Tags: data-pipeline best-practices

> This post is part of the series “The Zen of Data Pipelines” which explores how to build scalable and robust data systems. Most of the ideas and best practices described in this series were learned while implementing and maintaining a large scale data pipeline at F-Secure for the Rapid Detection Service. You can find more posts of this series in this blog or all series content in Gitbook.

The whole idea of microservices makes a lot of sense on a highly scalable data pipeline. Using small decoupled services is a sound strategy to build resilient and cost effective systems. When individual services are designed to be nimble and operate as individual nodes, and the service orchestration is on point, the data pipeline will become resilient to unexpected service fails and easy to scale depending on the load.

Decoupled microservices are easier to orchestrate and scaling in/out [1] is easier to automate. Having the flexibility to bring services up and down depending on the system load or service malfunction has the potential to make the overall system robust, fail proof and cost effective.

This said the first lesson is that a scalable, robust and cost effective data pipeline must follow a microservice architecture.

But - surprise, surprise! - there are tradeoffs to consider. Services cannot assume any other service to be running beside itself. From an individual perspective, the service consumes data (if available) from some buffer, processes that data and writes the results to another buffer. Message queue services are a great fit for this case and are the nuts and bolts of the decoupling of any microservice architecture. Maintaining a messaging queue service adds some overhead: more resources, maintenance, scalability issues, just to give some examples. Writing and reading from queues needs more time and resources than intra/inter process communication within a single node.

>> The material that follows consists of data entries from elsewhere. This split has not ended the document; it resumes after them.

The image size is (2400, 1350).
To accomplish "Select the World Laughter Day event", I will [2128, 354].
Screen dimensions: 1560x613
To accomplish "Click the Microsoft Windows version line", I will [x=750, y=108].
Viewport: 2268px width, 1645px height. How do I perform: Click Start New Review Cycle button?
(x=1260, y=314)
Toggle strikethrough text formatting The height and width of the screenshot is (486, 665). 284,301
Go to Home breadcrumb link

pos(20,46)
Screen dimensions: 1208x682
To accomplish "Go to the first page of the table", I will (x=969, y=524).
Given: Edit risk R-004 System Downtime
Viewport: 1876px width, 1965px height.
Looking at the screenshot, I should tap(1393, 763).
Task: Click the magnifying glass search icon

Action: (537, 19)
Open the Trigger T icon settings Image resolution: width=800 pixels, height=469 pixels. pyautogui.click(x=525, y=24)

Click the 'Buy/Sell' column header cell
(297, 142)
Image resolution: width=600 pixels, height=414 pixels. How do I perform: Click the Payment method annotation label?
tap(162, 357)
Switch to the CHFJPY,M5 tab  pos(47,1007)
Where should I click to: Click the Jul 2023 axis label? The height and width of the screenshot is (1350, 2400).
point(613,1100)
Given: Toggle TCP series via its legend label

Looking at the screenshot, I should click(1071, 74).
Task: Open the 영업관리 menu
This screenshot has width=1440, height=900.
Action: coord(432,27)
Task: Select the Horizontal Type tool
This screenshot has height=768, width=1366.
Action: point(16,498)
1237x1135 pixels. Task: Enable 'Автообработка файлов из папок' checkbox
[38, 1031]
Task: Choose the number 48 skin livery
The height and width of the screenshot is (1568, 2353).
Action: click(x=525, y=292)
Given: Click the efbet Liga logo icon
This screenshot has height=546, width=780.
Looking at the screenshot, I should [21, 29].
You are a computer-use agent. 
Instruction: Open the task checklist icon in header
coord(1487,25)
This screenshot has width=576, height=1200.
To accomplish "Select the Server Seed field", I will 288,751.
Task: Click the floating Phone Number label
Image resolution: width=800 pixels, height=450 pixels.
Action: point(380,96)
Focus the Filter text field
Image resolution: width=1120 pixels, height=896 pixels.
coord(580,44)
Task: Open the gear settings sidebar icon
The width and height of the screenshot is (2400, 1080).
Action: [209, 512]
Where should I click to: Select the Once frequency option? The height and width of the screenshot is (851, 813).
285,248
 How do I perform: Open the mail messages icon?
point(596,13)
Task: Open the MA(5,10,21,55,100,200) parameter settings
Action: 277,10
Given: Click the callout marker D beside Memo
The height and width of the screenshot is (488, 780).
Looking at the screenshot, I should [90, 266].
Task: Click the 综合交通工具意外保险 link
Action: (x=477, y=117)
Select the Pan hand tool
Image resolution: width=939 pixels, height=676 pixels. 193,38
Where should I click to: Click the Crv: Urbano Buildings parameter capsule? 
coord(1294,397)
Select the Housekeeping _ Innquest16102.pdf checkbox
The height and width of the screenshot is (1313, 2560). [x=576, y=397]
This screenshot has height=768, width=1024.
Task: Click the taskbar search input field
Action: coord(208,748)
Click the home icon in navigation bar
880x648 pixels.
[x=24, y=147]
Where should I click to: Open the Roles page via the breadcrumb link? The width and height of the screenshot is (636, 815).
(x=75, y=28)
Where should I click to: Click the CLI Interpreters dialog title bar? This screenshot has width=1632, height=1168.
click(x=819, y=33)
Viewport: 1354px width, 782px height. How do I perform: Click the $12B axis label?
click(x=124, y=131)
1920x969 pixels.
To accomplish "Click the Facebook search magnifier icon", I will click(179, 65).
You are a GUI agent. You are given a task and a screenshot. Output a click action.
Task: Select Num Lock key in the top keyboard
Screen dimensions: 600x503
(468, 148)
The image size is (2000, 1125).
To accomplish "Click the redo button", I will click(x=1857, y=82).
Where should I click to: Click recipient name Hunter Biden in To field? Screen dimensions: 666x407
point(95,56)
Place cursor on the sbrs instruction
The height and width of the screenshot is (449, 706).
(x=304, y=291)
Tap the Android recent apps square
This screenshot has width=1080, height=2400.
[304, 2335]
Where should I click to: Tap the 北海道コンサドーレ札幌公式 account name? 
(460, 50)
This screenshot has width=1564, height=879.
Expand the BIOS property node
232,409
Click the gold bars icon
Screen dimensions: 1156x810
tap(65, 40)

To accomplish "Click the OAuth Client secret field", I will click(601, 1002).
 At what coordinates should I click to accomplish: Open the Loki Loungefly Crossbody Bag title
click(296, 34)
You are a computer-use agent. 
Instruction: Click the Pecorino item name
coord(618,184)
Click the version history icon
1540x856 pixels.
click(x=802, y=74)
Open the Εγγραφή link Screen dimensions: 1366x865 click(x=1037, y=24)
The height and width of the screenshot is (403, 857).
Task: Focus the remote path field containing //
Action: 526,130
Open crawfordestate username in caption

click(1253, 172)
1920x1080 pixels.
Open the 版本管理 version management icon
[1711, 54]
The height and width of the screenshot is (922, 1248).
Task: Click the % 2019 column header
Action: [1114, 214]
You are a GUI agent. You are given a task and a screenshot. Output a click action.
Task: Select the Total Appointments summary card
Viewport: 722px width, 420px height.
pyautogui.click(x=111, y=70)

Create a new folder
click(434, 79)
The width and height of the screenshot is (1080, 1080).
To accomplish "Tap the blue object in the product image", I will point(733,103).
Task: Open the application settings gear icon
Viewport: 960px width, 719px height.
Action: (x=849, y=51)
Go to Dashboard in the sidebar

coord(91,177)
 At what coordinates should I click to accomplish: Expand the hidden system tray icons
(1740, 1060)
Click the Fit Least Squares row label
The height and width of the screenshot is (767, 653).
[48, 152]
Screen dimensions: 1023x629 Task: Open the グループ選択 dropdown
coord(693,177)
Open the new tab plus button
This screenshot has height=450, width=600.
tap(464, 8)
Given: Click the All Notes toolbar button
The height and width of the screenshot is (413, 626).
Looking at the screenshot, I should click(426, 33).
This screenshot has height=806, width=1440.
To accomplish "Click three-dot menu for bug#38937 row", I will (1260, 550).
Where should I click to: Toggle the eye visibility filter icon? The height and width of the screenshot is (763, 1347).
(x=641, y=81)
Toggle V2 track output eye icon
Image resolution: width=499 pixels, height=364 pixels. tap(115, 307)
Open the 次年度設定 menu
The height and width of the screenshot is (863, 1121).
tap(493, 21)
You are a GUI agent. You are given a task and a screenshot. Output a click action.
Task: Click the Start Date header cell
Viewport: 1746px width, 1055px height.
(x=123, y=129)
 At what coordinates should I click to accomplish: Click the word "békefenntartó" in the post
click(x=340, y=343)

The complexity (and overhead) of the system increases proportionally with the number of different services running. Each service needs to consume/publish data from queues, with the associated messaging overhead. Each service needs to publish its own metrics, each service needs to be maintained. And so on. Be careful when defining the boundaries of the services and aim at building a microservice, not a nanoservice.

Nanoservices are designed so small that the communication overhead and complexity of the system increase disproportionately to the advantages of having the service decoupled. The logical step is to agglutinate two or more nanoservices together under a single service. While microservices are the basis for a well designed data pipeline, nanoservices will waste resources and increase system complexity unnecessarily. This is a crucial idea to have in mind when designing new features for the pipeline and deciding the service boundaries.

Takeaway: Design your system as a set of decoupled services. However, be mindful of the overhead introduced by communication and maintenance of multiple services when designing your system. If the communication and sync overhead is too high, agglutinate nanoservices into a single microservice. Avoid nanoservices.

[1] scaling in/out (or horizontally) means scaling the services by adding or removing nodes to the system. On the other hand, scaling up/down (or vertically) means scaling the system by increasing or decreasing the resources of nodes.